**WHAT YOU WILL DO**
Find the line with "Screen dimensions: 1920x892" and the line with "Task: Click the customer name ジョブカン建築" in the entries below; output exactly those two lines, every line between them, and no others.

DATA FOR ANALYSIS section start

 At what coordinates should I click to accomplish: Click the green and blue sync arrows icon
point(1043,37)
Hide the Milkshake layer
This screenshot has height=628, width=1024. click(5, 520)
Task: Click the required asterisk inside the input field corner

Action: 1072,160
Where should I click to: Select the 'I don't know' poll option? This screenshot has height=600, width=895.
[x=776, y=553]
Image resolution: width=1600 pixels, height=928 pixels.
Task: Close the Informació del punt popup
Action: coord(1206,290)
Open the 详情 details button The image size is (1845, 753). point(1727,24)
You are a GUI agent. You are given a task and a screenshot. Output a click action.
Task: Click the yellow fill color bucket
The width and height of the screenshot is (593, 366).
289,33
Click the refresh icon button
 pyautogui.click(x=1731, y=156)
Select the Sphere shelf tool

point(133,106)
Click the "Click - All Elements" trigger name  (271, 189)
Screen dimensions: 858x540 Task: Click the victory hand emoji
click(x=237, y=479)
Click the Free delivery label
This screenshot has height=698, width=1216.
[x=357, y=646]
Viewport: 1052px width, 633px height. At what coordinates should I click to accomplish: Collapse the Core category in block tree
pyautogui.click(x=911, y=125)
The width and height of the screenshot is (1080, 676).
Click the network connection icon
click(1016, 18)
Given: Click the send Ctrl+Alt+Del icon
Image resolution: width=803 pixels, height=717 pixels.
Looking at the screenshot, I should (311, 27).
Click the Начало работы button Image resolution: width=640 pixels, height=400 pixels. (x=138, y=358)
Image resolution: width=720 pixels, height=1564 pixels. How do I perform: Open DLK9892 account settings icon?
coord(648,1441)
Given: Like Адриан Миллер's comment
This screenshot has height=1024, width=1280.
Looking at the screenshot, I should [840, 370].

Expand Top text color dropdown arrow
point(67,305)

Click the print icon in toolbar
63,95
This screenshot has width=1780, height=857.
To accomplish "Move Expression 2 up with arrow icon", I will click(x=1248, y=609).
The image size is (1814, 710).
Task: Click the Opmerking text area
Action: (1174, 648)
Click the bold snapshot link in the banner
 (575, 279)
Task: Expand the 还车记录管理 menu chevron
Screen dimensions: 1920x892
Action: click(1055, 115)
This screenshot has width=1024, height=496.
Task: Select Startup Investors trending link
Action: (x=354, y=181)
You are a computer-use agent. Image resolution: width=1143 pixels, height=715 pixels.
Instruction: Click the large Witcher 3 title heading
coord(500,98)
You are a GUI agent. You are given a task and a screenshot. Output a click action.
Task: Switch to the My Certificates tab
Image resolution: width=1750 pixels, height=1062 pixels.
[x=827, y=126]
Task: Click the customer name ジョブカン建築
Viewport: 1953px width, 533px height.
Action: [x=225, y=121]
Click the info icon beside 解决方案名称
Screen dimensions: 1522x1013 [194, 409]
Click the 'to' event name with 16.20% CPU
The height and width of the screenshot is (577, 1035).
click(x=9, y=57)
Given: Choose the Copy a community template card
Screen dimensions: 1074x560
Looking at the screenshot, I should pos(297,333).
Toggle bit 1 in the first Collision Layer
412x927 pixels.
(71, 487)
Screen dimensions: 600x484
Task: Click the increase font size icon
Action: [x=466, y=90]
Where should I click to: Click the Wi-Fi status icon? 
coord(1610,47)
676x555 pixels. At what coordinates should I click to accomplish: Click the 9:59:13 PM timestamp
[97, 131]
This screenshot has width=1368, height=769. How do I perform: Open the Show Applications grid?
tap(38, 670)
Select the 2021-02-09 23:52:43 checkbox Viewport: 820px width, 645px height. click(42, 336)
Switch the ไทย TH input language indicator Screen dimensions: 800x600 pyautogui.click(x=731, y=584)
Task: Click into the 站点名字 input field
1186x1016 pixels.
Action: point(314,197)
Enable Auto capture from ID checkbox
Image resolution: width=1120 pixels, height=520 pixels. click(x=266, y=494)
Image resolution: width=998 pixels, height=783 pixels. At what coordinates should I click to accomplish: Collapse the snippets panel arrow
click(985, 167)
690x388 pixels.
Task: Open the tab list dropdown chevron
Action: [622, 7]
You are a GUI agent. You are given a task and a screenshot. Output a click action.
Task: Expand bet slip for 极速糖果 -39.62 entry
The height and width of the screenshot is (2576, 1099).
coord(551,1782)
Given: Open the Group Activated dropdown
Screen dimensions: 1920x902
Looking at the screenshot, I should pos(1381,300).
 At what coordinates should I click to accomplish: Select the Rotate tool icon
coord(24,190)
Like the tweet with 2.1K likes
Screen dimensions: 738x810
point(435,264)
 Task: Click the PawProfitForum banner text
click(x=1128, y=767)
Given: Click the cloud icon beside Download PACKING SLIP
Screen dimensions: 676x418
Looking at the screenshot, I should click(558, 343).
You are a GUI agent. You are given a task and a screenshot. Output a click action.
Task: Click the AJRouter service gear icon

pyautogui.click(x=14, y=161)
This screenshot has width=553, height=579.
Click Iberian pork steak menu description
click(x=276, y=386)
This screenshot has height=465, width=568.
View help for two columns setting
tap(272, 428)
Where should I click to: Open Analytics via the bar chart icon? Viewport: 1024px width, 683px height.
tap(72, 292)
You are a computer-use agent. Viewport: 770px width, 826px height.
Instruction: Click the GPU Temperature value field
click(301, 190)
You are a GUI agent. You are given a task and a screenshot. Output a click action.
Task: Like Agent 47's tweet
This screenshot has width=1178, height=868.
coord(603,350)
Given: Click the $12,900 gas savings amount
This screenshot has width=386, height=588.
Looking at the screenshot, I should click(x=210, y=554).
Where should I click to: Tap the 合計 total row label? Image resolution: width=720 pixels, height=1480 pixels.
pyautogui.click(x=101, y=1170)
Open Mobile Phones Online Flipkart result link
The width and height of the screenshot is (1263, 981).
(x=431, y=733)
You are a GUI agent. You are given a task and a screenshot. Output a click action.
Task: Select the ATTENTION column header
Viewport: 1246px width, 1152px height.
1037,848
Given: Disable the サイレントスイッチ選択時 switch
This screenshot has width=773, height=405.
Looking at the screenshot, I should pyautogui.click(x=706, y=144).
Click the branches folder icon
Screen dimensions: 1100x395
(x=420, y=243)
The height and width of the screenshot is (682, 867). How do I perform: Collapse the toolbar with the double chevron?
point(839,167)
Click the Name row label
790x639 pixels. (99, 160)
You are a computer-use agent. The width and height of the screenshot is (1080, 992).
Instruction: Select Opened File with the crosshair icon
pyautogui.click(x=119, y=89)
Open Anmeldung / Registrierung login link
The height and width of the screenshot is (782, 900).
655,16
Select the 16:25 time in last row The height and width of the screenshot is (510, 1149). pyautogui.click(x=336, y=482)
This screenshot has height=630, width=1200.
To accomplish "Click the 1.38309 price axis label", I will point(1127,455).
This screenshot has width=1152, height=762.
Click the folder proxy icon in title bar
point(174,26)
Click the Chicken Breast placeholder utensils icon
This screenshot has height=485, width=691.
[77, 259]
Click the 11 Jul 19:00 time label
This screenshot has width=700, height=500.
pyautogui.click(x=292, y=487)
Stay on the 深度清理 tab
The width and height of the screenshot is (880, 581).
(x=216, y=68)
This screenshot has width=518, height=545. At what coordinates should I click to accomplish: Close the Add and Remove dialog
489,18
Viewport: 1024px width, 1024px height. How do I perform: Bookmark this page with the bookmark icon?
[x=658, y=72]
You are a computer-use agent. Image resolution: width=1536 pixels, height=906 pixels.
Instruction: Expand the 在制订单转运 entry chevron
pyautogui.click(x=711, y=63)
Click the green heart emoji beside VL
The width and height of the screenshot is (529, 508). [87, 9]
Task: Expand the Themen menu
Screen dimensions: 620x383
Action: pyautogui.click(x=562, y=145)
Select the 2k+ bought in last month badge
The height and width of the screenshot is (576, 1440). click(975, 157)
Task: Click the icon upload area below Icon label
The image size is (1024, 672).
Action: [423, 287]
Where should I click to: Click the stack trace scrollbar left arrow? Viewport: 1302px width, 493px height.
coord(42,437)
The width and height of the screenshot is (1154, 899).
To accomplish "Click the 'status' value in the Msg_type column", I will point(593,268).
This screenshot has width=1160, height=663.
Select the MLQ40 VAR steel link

DATA FOR ANALYSIS section end

**EXERCISE RESULT**
Screen dimensions: 1920x892
Action: click(1055, 115)
This screenshot has width=1024, height=496.
Task: Select Startup Investors trending link
Action: (x=354, y=181)
You are a computer-use agent. Image resolution: width=1143 pixels, height=715 pixels.
Instruction: Click the large Witcher 3 title heading
coord(500,98)
You are a GUI agent. You are given a task and a screenshot. Output a click action.
Task: Switch to the My Certificates tab
Image resolution: width=1750 pixels, height=1062 pixels.
[x=827, y=126]
Task: Click the customer name ジョブカン建築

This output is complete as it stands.